• WHAT YOU SHOULD DO: Look below for the line containing "This screenshot has width=1398, height=702." and the line containing "Toggle the Proc 5 disclosure triangle"; repeat exactly those two lines and all lines between them, and nothing else.

SUPPLIED DATA Block Start

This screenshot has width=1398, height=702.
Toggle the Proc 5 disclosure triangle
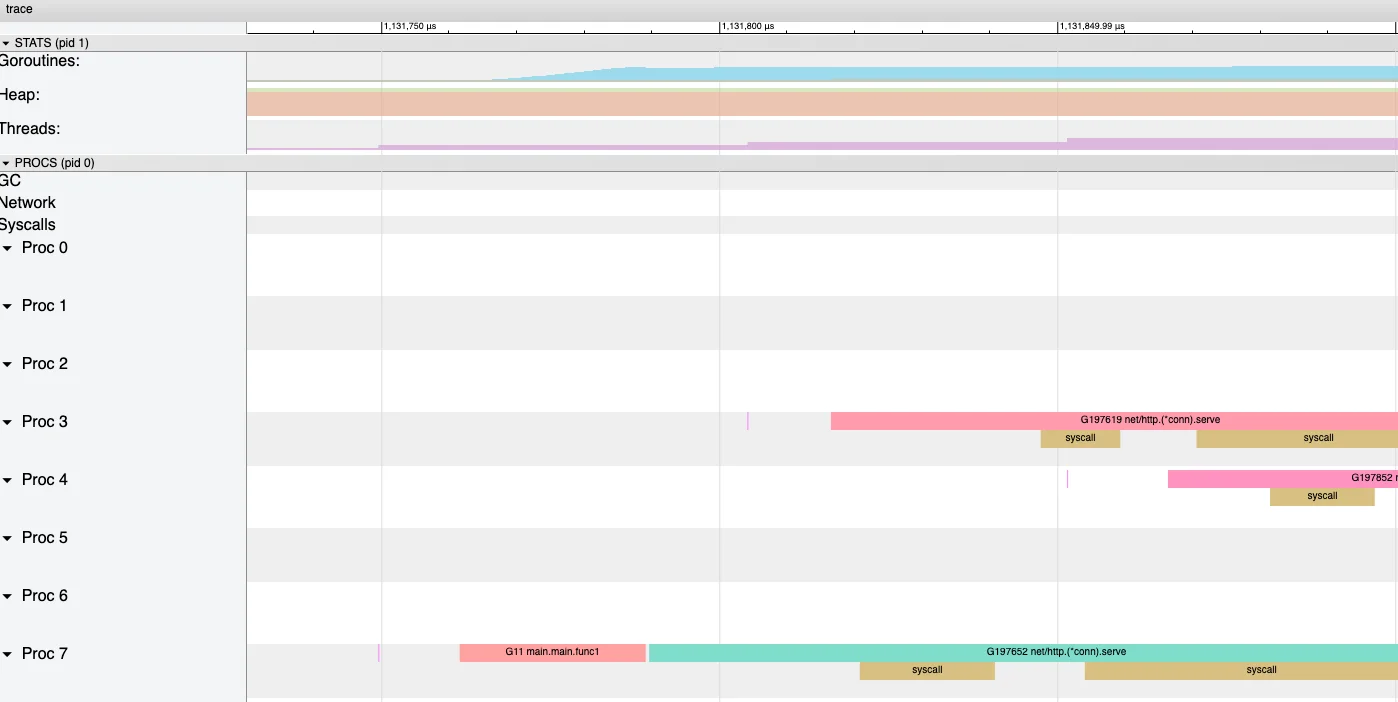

SUPPLIED DATA Block End
SUPPLIED DATA Block Start

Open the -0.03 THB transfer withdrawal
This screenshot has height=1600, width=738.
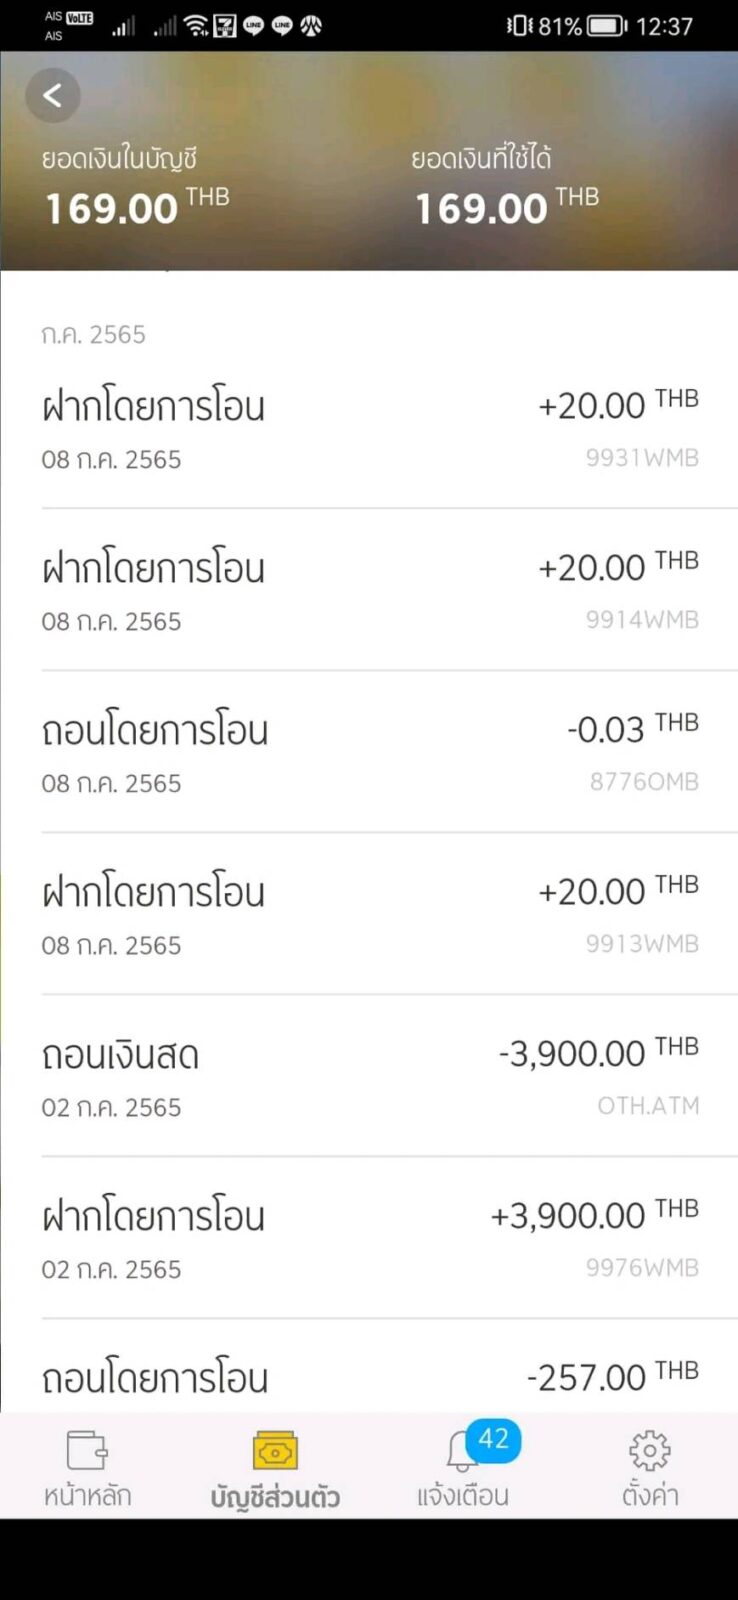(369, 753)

SUPPLIED DATA Block End

• SOLUTION FOR THIS PROBLEM:
This screenshot has width=1398, height=702.
Toggle the Proc 5 disclosure triangle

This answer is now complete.